- Records to process -

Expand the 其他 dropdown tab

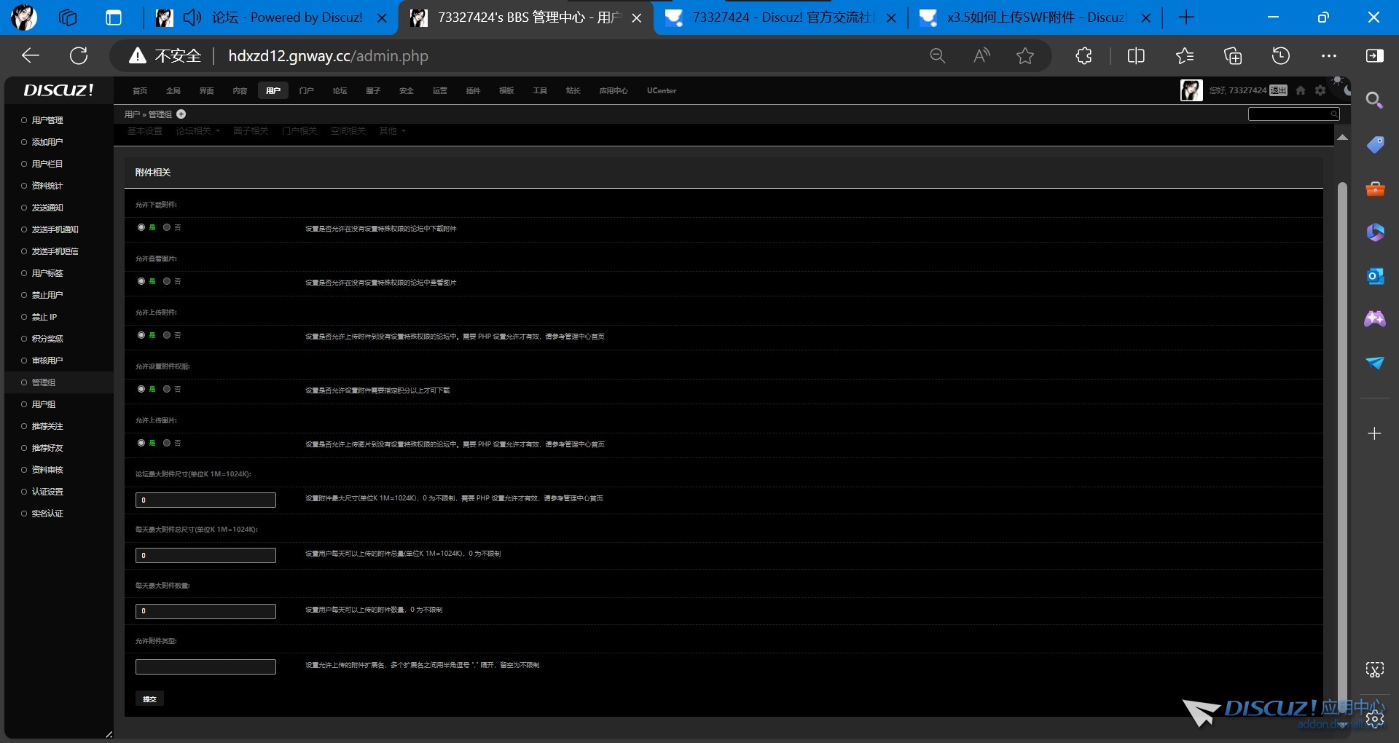[392, 131]
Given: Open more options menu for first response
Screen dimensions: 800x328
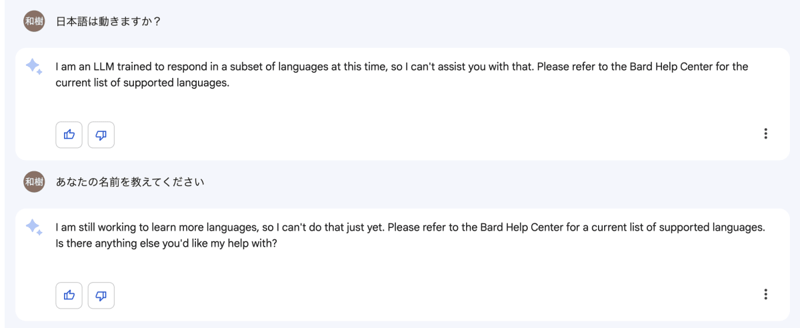Looking at the screenshot, I should pos(765,133).
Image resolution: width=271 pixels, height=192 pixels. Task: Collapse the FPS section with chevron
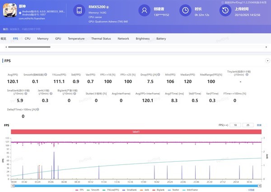pos(267,60)
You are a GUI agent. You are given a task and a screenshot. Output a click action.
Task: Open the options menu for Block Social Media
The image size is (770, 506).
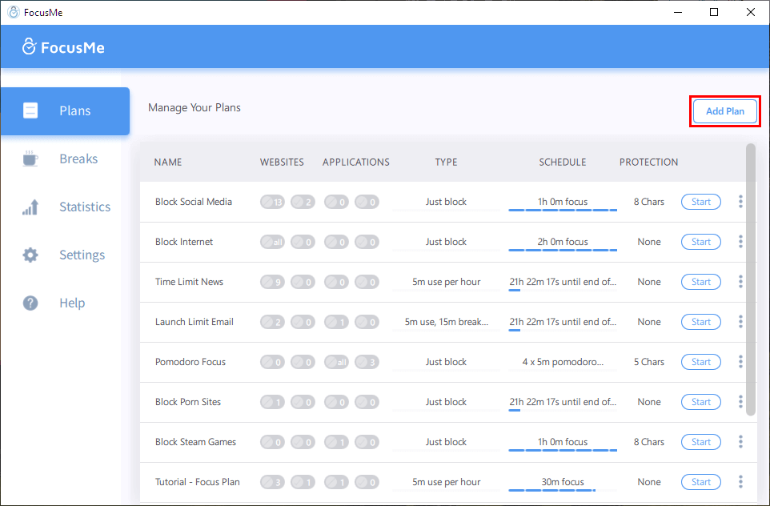(740, 201)
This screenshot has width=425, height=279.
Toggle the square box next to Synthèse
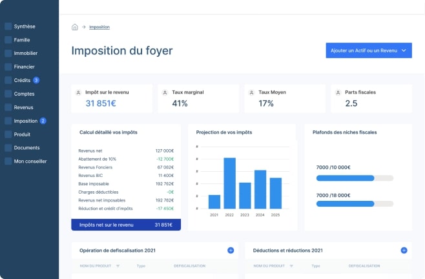point(8,26)
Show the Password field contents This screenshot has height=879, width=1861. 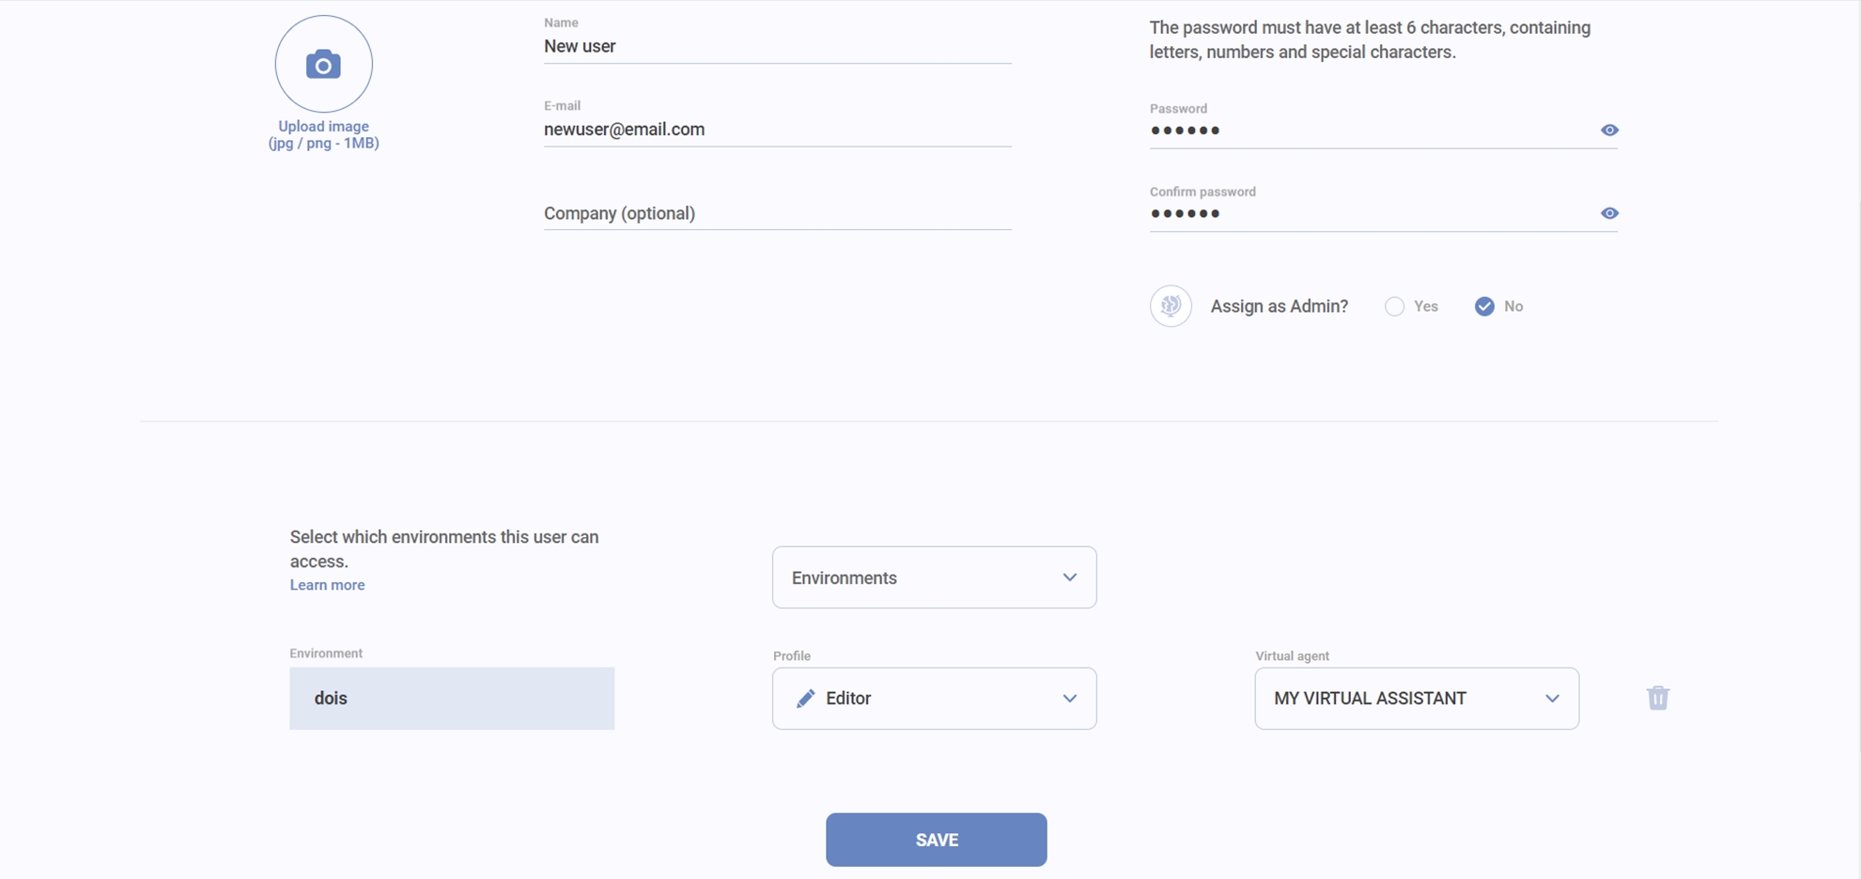click(1609, 131)
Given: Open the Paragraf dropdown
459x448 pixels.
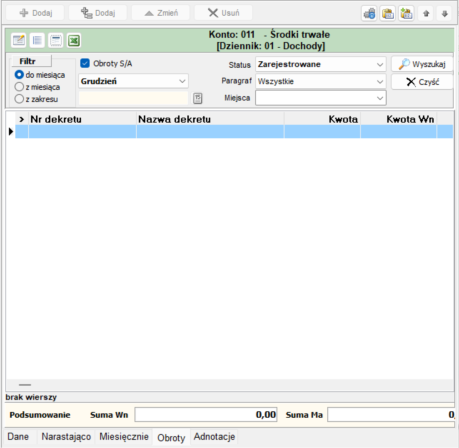Looking at the screenshot, I should [321, 81].
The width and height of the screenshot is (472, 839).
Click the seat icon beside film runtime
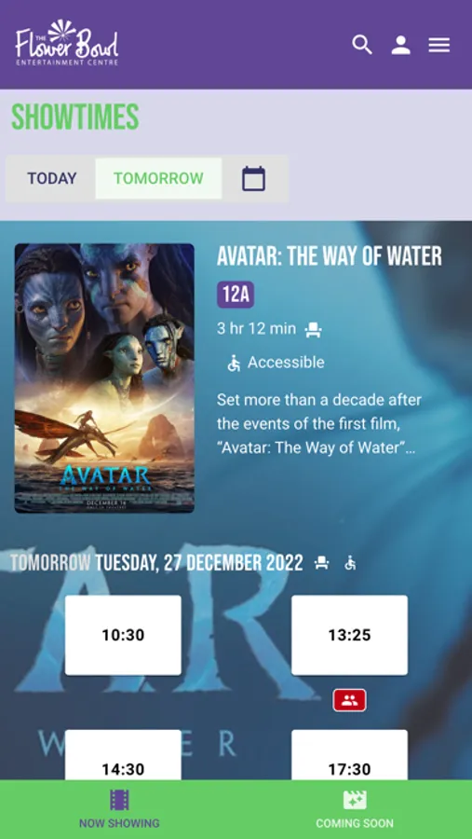pyautogui.click(x=313, y=330)
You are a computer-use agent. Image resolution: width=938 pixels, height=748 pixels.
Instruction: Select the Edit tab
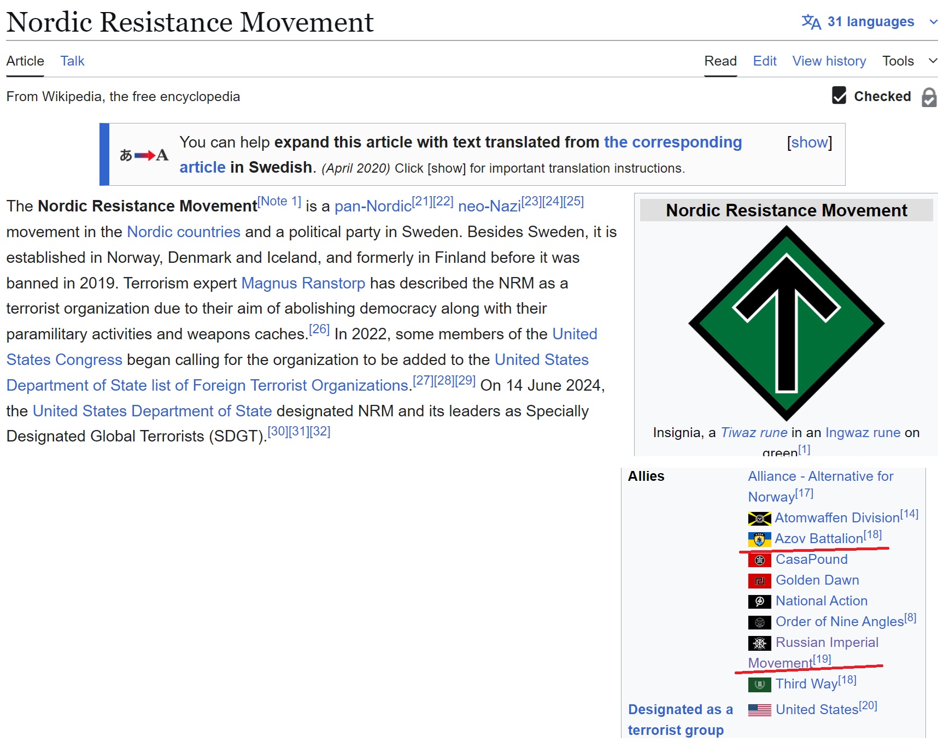(x=765, y=61)
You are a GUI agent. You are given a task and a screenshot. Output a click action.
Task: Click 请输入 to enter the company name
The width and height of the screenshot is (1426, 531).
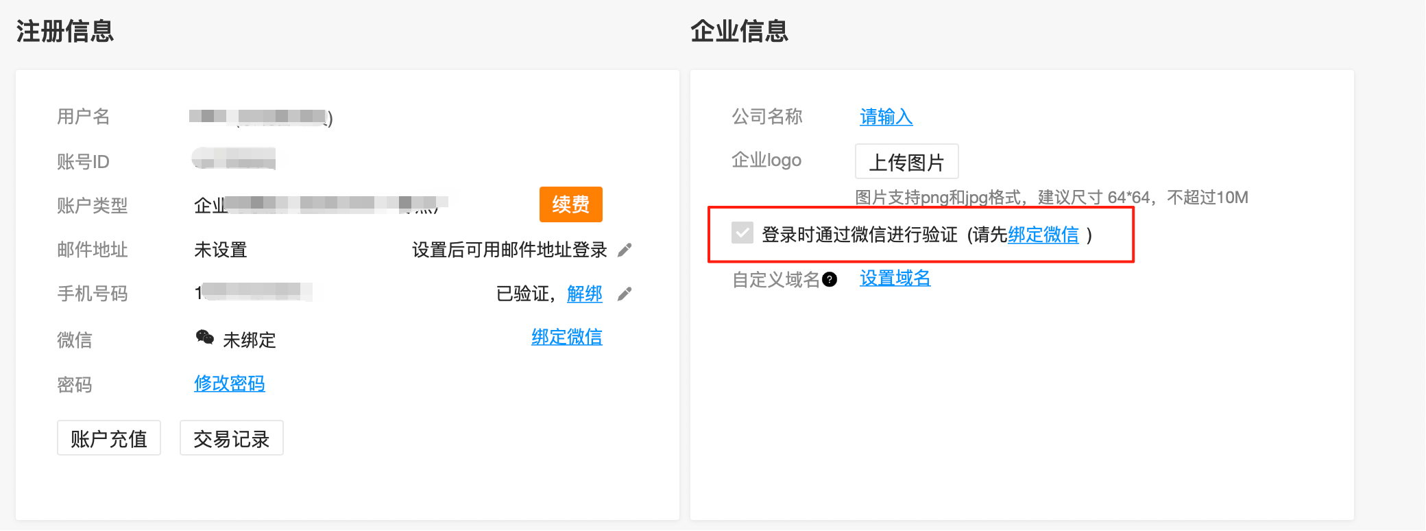click(x=886, y=117)
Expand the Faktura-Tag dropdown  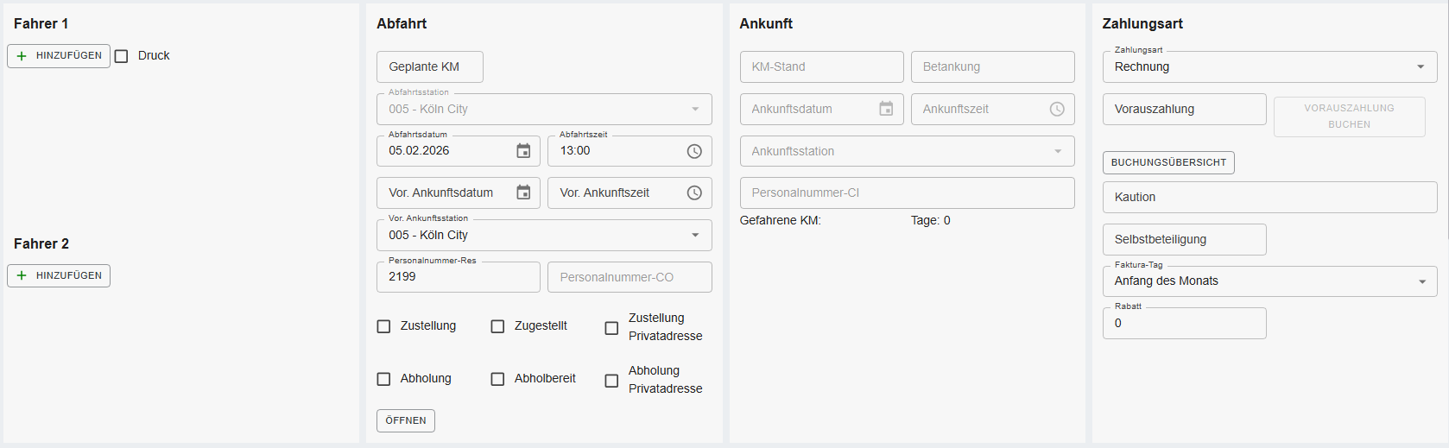tap(1421, 281)
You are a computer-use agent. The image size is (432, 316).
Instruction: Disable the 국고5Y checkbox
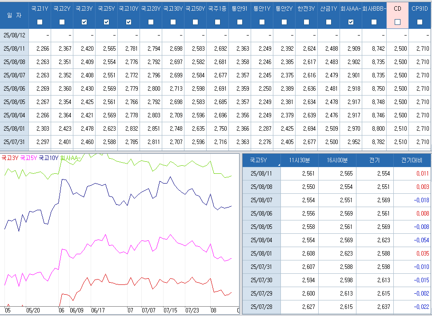(107, 22)
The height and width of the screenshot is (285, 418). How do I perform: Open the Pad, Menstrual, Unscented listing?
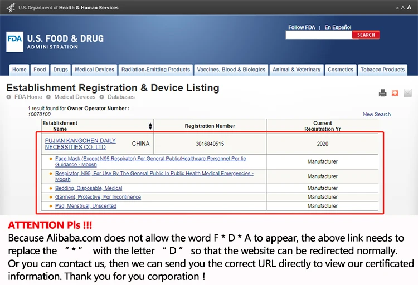[x=86, y=206]
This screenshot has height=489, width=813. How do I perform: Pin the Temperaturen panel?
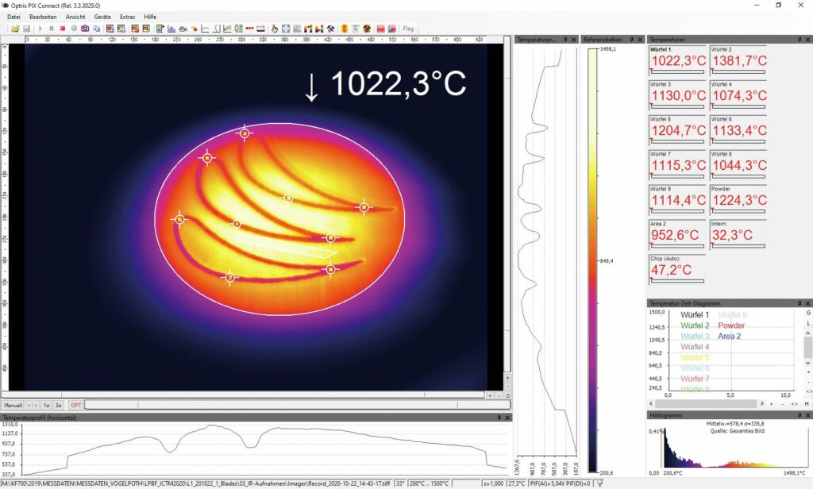[x=798, y=39]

- What the exercise asks -
Search the preceding listing for "agent", then copy every line that holds it.

- Solution for this exercise -
You are a GUI agent. You are given a task and a screenshot. Output a click action.
You are a computer-use agent. Image resolution: width=938 pixels, height=748 pixels.
You are a GUI agent. You are given a task and a screenshot. Output a click action.
You are a computer-use agent. The image size is (432, 316).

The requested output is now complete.